MISP Expansion Modules
Besides its own analyzers (which include MISP Search described above), Cortex can also invoke MISP expansion modules. These are normally used by MISP to enrich attributes within events but Cortex can also take advantage of them to analyze observables.
There is some overlap between the native Cortex analyzers and MISP expansion modules. When choosing between a native analyzer or an expansion module, we highly recommend you select the former. The expansion modules are deactivated in the default Cortex configuration.
Jobs
When you submit an observable for analysis, Cortex will create a job and, if successful, it will generate an analysis report in JSON format. TheHive has the ability to parse those results and present them in a human-friendly fashion thanks to report templates we offer for free. So when you’ll submit an observable to Cortex from TheHive, you’ll get back a short (or mini) report and a long one. The first can be thought of as a really tiny Exec Analyst Summary while the second provides more insight and details.
Calling Cortex from MISP
In addition to the expansion modules we have just mentioned, MISP 2.4.73 and up can enrich attributes using Cortex analyzers. The configuration is pretty straightforward. So if all you are concerned about is threat intelligence and sharing, you may augment your visibility into a given threat represented as a MISP event by leveraging all current 23 Cortex analyzers and any future ones.
Conclusion
TheHive, Cortex and MISP are three open source and free products that can highly aid you combat threats and keep the ‘monsters’ at bay.
TheHive, as a SIRP, allows you to investigate security incident swiftly in a collaborative manner. Several analysts can work simultaneously on tasks & cases . While cases can be created from scratch, TheHive can receive alerts from different sources thanks to alert feeders which consume security events generated by multiple sources and feed them into TheHive using TheHive4py Python library. TheHive can also sync to one or several MISP instances to receive new and updated events which will appear in the alert pane with all the other alerts generated by other sources. Analysts can then preview new alerts to decide whether they need to be acted upon. If so, they can transform them into investigation cases using templates.
To analyze the observables collected in the course of an investigation and/or imported from a MISP event, TheHive can rely on one or several Cortex analysis engines.

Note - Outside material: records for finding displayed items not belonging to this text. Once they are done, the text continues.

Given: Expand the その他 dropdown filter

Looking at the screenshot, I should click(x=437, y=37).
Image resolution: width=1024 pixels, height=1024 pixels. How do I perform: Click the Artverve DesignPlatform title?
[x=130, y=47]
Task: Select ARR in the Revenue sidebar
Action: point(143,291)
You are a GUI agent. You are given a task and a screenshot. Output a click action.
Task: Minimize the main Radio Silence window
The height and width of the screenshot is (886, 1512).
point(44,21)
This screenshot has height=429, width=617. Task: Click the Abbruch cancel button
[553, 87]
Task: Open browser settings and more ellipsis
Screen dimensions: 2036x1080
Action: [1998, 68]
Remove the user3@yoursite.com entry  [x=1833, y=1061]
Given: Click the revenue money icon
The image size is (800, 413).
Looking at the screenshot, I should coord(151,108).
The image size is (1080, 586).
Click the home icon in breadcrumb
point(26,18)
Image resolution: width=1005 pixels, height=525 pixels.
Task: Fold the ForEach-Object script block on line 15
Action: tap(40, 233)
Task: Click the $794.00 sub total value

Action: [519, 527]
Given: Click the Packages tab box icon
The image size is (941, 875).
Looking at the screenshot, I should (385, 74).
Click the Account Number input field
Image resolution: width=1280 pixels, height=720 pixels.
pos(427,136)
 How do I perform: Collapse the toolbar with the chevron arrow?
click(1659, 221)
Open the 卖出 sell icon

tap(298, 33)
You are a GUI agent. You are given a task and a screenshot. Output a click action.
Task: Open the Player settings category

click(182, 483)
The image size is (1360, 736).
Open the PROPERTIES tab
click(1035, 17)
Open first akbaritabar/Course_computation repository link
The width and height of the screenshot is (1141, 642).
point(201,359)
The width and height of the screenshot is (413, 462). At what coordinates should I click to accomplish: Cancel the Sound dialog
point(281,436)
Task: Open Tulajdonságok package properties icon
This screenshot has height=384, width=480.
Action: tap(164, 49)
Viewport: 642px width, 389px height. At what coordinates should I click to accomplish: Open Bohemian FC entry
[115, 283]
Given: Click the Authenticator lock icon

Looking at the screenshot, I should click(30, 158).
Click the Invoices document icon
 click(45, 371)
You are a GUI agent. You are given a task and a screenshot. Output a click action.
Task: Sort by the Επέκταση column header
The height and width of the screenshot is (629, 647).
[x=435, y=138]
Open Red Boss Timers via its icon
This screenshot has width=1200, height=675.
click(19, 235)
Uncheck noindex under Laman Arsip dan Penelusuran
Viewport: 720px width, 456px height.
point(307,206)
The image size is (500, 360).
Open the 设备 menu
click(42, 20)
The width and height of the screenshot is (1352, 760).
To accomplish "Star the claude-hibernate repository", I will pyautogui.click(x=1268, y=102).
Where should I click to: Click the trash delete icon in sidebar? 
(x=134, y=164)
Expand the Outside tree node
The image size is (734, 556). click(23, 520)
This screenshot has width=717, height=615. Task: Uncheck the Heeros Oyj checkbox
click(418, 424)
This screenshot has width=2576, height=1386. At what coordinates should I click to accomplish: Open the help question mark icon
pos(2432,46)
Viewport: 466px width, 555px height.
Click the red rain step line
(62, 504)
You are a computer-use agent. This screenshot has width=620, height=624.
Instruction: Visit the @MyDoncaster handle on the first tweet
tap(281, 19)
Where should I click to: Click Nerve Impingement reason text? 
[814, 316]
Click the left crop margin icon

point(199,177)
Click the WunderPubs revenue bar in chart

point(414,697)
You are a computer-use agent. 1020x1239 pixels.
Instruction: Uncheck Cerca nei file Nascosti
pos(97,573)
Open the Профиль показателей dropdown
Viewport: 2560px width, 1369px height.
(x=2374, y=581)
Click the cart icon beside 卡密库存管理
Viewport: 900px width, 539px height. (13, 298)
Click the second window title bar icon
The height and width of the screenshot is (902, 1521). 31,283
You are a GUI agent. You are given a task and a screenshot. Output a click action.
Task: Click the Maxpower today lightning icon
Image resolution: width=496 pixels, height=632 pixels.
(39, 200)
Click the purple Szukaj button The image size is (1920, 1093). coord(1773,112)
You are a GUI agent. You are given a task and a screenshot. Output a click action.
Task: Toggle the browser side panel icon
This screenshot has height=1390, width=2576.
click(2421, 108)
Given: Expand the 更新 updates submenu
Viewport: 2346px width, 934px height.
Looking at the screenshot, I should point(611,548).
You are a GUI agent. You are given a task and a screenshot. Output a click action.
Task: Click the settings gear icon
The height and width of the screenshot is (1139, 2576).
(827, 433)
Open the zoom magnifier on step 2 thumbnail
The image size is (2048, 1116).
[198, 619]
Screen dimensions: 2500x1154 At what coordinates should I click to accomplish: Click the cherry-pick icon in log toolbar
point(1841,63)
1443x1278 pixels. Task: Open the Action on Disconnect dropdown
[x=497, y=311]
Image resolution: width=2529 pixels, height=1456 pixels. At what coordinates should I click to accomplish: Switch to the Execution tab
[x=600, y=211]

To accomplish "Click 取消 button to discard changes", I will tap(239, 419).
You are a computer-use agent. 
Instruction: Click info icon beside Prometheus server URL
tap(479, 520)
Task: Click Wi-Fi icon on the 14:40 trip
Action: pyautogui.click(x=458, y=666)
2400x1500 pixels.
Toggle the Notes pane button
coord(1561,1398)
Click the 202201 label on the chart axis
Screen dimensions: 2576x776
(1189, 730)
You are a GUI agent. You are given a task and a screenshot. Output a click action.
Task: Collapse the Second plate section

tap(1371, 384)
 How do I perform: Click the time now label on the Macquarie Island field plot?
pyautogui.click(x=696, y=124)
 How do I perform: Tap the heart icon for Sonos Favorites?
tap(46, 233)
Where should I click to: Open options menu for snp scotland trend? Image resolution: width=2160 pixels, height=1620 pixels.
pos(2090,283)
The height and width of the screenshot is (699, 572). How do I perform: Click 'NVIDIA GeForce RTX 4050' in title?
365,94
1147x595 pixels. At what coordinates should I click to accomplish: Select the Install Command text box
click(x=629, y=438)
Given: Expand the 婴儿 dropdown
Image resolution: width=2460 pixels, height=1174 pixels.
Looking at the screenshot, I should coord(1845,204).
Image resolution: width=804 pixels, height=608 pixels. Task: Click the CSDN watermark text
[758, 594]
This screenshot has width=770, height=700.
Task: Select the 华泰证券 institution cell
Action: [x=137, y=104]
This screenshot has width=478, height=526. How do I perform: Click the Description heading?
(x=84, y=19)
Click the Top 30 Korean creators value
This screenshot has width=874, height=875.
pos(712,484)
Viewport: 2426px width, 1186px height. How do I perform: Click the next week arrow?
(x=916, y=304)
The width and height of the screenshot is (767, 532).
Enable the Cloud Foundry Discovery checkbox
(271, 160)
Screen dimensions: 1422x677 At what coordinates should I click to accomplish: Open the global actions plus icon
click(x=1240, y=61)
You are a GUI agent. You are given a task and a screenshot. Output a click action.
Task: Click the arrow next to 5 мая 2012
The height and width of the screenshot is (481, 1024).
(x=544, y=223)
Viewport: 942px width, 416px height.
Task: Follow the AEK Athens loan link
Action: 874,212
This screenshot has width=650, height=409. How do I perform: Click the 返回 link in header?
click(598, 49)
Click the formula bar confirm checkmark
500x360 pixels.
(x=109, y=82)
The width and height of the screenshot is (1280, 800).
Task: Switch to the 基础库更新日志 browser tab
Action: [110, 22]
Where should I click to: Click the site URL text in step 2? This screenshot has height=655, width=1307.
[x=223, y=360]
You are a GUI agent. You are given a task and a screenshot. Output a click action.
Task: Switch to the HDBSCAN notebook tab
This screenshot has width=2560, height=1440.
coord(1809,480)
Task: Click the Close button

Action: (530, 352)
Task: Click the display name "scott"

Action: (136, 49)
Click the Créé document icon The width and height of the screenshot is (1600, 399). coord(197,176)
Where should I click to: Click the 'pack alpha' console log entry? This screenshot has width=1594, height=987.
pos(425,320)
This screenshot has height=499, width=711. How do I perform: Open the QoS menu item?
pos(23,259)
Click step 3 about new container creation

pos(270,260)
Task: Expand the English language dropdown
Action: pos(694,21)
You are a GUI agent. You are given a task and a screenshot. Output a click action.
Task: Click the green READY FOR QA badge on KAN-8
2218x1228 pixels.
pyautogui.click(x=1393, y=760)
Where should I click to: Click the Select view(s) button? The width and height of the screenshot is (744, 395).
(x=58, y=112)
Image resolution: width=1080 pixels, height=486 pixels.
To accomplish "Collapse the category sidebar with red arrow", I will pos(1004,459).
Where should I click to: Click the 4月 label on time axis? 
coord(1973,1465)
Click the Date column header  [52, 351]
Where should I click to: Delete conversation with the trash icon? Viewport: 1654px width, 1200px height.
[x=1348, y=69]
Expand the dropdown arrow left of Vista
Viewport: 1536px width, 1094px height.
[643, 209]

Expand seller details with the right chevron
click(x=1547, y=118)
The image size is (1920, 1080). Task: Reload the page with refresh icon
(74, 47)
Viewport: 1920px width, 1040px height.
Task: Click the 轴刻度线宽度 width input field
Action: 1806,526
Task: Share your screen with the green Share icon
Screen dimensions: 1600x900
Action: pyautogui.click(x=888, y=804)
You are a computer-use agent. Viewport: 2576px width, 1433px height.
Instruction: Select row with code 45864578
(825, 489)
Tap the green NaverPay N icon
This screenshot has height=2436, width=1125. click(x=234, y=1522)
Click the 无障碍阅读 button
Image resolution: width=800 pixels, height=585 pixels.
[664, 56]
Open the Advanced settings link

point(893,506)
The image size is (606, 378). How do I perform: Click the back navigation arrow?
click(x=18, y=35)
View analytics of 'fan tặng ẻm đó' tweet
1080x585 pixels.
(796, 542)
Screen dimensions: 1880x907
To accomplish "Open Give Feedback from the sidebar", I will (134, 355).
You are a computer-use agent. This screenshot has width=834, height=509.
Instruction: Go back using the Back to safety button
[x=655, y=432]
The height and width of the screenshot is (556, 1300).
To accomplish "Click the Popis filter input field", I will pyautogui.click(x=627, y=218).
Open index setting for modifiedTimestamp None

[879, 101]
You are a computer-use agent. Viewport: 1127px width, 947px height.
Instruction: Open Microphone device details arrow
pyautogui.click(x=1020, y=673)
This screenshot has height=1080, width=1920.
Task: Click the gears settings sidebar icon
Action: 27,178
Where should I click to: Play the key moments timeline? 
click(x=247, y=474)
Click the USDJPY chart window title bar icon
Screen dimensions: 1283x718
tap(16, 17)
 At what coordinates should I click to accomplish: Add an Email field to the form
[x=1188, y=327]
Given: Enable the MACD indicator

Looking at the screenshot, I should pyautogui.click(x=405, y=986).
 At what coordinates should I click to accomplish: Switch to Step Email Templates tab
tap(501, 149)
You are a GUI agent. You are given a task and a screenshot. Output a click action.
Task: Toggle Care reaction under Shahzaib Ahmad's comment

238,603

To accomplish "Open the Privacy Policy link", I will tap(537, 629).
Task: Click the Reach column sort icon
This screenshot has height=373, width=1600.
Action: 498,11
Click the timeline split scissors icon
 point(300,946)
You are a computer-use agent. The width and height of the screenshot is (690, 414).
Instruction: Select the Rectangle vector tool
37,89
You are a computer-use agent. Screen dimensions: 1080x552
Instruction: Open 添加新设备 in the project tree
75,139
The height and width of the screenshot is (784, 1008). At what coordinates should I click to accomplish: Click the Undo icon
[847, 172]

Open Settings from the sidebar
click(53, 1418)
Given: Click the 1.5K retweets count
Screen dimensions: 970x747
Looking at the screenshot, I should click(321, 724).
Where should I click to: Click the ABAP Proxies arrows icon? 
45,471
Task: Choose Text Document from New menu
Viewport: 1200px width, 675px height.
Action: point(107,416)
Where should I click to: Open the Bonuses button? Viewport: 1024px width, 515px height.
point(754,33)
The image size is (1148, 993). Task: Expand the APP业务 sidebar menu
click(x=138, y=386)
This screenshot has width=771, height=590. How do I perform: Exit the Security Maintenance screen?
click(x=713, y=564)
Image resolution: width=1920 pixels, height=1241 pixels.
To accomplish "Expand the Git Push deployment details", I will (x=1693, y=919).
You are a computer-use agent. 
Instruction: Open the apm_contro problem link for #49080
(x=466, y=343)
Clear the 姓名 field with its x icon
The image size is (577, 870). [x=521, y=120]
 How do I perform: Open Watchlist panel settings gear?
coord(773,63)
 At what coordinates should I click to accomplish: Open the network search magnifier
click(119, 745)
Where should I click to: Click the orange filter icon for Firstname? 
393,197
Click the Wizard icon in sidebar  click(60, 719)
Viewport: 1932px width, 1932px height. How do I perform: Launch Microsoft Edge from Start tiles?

Cortex is another standalone product that we have developed which sole purpose is to allow you to analyze observables at scale thanks to its large number of analyzers, MISP expansion modules and any analyzer you might have developed on the side. Cortex has a REST API that can be used to empower other security products such as ‘analytics’ software, alternate SIRPs or MISP.
The highly popular threat sharing platform can indeed enrich attributes thanks to Cortex as it has a native integration with it. And in a few months, you will also be able to export cases from TheHive as MISP events that you can share with peers and partners.
If you do share, you do care about our collective mission to defend thedigital assets that are under our watch from harm. So let us fight together as one.